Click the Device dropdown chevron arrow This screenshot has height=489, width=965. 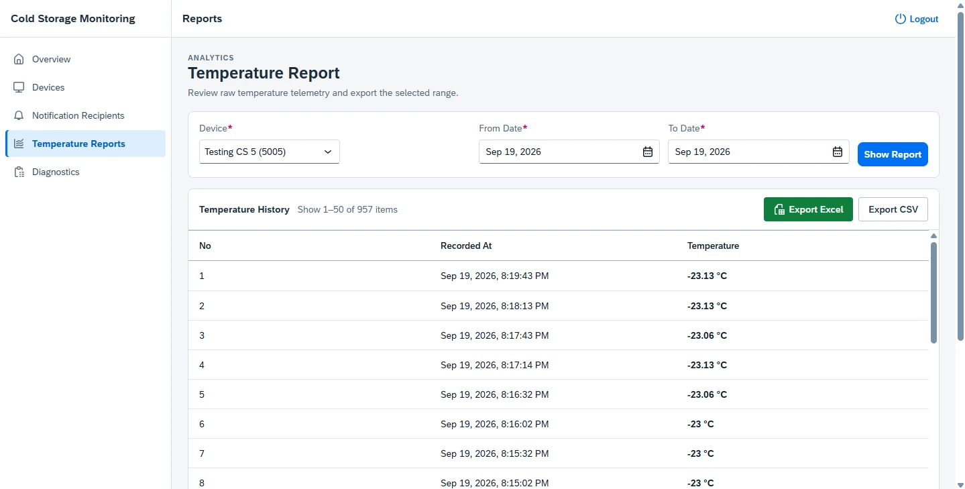click(x=328, y=152)

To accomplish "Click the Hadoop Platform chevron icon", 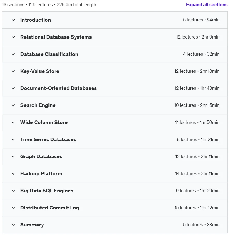I will coord(13,174).
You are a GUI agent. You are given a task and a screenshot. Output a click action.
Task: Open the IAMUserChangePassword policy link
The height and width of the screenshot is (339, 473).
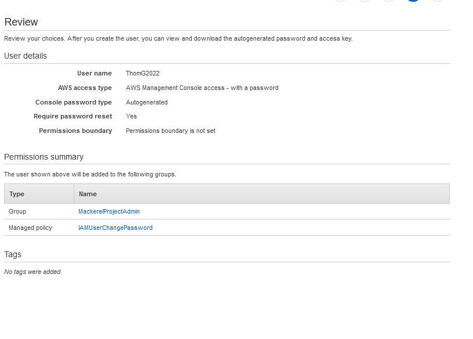point(115,228)
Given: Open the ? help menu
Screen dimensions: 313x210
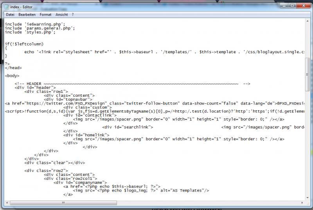Looking at the screenshot, I should (73, 14).
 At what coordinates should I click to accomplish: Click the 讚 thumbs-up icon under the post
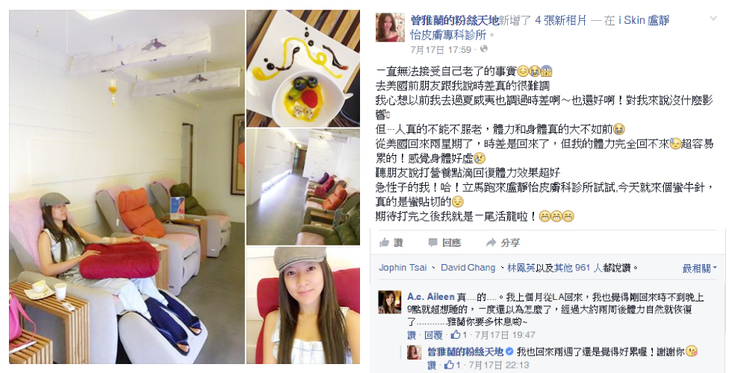(384, 242)
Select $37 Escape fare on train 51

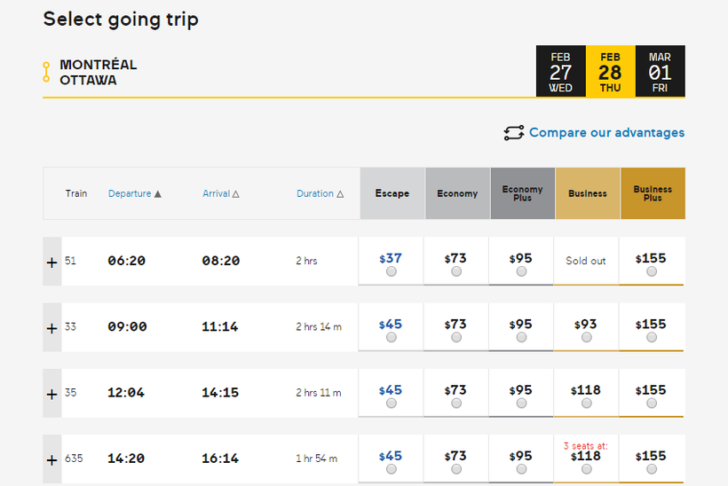[392, 272]
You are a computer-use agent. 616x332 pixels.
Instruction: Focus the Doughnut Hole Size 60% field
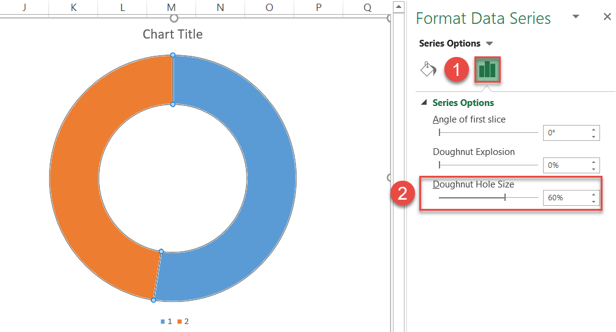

§ §

### Problem requirements
Figure out how many lines of the material above hold the word "Open", and answer with that number only.

### Exercise response
2